ISLAMABAD: Pakistan’s government said on Saturday it was sticking to its decision to not evacuate Pakistani citizens stranded in China’s coronavirus-hit regions, in order to ensure the safety of the larger public.
Approximately 28,000 Pakistani students are currently studying at Chinese universities, with more than 500 of them in the virus epicenter of Wuhan, according to foreign office data. Four Pakistani students tested positive for the virus earlier this week, and officials said they were ‘improving fast,’ amid rising criticism from opposition parties calling on the government to change their rapatriation stance.

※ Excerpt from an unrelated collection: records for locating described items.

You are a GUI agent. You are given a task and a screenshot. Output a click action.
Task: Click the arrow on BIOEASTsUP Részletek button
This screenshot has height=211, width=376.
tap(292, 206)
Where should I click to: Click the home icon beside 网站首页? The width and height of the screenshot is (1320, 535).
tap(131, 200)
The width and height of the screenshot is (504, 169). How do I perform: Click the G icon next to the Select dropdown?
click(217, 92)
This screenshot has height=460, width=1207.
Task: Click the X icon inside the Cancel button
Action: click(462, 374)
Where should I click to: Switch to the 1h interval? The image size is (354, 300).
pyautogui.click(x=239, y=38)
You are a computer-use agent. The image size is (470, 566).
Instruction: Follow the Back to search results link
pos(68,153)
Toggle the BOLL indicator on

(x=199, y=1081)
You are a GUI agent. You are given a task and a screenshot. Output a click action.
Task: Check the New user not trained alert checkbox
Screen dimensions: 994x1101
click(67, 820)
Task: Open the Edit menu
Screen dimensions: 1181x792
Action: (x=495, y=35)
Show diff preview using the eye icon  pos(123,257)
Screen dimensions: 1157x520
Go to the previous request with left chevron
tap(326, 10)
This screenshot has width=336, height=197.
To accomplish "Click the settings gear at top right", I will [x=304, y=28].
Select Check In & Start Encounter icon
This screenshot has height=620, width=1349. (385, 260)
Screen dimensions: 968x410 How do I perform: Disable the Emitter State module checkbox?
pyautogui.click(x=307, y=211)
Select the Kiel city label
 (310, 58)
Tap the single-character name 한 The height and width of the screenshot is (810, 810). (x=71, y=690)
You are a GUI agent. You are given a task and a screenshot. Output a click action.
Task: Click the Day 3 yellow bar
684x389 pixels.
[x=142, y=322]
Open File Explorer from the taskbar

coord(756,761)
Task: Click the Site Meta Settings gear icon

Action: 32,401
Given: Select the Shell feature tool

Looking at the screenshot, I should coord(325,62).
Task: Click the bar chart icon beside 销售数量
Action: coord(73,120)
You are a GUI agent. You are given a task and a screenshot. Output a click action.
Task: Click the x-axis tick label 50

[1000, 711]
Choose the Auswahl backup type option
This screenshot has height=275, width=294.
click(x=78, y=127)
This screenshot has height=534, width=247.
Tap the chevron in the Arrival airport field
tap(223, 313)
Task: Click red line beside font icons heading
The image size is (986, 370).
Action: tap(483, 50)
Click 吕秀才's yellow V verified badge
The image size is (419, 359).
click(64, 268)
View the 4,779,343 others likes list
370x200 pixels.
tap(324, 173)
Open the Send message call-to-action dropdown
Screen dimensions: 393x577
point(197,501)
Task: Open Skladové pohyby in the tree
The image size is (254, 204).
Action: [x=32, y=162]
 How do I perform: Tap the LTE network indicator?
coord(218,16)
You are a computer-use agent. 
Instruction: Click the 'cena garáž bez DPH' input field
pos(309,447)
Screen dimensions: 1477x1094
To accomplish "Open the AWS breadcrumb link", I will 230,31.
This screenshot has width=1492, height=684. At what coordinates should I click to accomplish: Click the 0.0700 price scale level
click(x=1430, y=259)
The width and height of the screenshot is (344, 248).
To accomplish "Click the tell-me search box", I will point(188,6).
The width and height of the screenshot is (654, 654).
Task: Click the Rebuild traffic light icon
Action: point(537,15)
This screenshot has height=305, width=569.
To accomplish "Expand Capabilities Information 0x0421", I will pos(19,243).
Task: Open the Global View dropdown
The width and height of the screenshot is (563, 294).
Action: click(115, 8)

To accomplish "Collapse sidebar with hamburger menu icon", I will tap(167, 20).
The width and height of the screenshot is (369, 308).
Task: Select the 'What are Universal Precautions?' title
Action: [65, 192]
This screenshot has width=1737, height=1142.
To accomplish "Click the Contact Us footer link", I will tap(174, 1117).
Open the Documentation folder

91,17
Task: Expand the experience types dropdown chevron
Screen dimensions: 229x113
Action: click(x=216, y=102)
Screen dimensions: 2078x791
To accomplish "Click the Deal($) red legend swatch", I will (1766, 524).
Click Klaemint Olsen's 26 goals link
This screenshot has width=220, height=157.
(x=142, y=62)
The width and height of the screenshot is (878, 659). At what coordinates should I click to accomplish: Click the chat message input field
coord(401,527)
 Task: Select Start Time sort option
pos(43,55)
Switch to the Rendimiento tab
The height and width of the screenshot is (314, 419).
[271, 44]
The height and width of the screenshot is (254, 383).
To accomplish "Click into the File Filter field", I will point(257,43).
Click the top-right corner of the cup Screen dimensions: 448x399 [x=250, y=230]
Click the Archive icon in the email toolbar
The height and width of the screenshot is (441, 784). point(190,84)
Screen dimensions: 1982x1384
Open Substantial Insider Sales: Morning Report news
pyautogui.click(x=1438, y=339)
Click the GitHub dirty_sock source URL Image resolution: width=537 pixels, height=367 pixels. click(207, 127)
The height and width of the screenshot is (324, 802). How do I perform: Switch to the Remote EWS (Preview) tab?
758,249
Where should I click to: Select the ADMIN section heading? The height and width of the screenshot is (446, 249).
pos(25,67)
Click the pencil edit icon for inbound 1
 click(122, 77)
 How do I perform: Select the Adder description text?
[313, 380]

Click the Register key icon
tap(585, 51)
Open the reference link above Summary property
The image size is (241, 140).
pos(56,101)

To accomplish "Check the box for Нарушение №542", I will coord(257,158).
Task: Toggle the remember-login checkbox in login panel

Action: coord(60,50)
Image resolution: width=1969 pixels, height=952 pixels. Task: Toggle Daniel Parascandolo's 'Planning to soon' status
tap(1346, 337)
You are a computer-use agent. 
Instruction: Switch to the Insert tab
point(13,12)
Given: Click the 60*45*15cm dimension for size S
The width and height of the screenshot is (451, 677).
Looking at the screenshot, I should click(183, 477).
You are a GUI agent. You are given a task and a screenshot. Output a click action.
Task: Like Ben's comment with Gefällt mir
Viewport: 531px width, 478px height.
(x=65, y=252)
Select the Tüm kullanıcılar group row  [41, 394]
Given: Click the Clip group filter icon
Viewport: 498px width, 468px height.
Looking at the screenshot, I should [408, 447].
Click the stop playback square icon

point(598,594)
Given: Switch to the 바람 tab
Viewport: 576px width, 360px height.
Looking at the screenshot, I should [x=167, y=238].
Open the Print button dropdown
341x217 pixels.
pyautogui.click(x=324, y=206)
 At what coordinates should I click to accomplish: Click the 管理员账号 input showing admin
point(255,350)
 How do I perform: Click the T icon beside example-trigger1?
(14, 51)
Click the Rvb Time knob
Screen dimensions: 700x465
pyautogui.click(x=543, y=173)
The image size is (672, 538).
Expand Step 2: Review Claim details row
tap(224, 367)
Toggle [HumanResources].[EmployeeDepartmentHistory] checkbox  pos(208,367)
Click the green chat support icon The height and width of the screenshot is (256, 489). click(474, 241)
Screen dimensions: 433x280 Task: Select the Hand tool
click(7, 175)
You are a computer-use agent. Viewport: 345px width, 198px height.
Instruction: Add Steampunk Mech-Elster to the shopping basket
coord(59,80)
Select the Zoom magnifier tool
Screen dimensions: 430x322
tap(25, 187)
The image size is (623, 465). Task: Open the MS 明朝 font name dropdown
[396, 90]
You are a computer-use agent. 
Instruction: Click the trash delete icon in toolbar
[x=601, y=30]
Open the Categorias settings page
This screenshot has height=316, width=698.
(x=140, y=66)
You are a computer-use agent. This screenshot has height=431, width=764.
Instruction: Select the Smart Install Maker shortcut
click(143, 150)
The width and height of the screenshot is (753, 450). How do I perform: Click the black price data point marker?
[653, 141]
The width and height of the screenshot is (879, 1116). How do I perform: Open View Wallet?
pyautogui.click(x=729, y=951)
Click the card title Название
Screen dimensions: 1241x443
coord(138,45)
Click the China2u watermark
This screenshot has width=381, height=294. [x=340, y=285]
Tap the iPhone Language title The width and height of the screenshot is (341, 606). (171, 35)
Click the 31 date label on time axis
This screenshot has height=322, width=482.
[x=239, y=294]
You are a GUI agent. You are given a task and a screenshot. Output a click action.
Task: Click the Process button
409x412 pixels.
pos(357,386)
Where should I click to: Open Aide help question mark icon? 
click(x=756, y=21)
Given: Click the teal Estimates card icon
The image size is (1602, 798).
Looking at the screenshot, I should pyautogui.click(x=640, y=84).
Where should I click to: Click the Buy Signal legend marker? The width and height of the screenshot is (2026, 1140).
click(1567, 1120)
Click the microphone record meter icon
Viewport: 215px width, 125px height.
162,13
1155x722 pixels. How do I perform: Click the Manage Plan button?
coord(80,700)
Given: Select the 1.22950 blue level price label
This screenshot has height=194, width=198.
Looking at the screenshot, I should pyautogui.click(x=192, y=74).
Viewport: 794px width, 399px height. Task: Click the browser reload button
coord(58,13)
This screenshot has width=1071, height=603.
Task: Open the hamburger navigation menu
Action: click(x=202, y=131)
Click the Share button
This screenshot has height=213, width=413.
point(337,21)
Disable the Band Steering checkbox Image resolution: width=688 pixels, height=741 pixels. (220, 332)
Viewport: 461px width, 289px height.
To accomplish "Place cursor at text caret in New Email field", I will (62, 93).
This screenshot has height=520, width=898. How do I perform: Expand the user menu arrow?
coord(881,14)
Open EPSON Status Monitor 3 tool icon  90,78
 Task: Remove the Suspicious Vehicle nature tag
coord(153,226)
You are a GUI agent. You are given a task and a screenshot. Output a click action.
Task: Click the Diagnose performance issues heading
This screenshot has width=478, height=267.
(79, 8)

Impassioned video appeals from the stranded students have flooded Pakistani social media, but Dr. Zafar Mirza, Prime Minister’s adviser on health, said the government would not repatriate the students to appease the public.
“We don’t want to follow [the example of] any other country just to get applause from the public,” he said, and added: “We have to take the decision in a broader context.”
Many countries including the US, UK, Australia and India have flown their citizens out of China after the outbreak of the virus which has killed 259 people, all of them in China, and with 11,000 confirmed cases of the infection in the country. The actual number of cases not yet officially confirmed, is thought to be much higher. The World Health Organization (WHO) has declared the outbreak a global health emergency after the infection spread to at least 18 other countries.
On Friday, Pakistan, which shares a large border with China, announced it was suspending all direct flights to and from the country until Feb. 2.
“All our students in China, especially in Wuhan, are being looked after well,” Mirza said, a day after it was announced during a Senate session on Friday that $840 had been deposited into the account of every Pakistani student stranded in China.
Mirza said Pakistan had reached an agreement with the Chinese government whereby Pakistanis in China would be allowed to fly out after they had completed an incubation period of 14 days.
“Just by implementing this one measure, we will be able to make Pakistan a safe place,” he said.
But as the daily death toll rises, Pakistani students in China’s cordoned off areas are getting more desperate.
“We are scared even to breathe,” Tatheer Hussain, a student of medicine at Hubei University of Science and Technology, told Arab News via a video message.
“We ask our government not to humiliate us by handing us $840. We don’t need money, we need safe passage home,” Hussain said.
“There are 40 other medical students in the university with me, and we are all isolated in our rooms. Day after day, we are being betrayed by our government,” he said.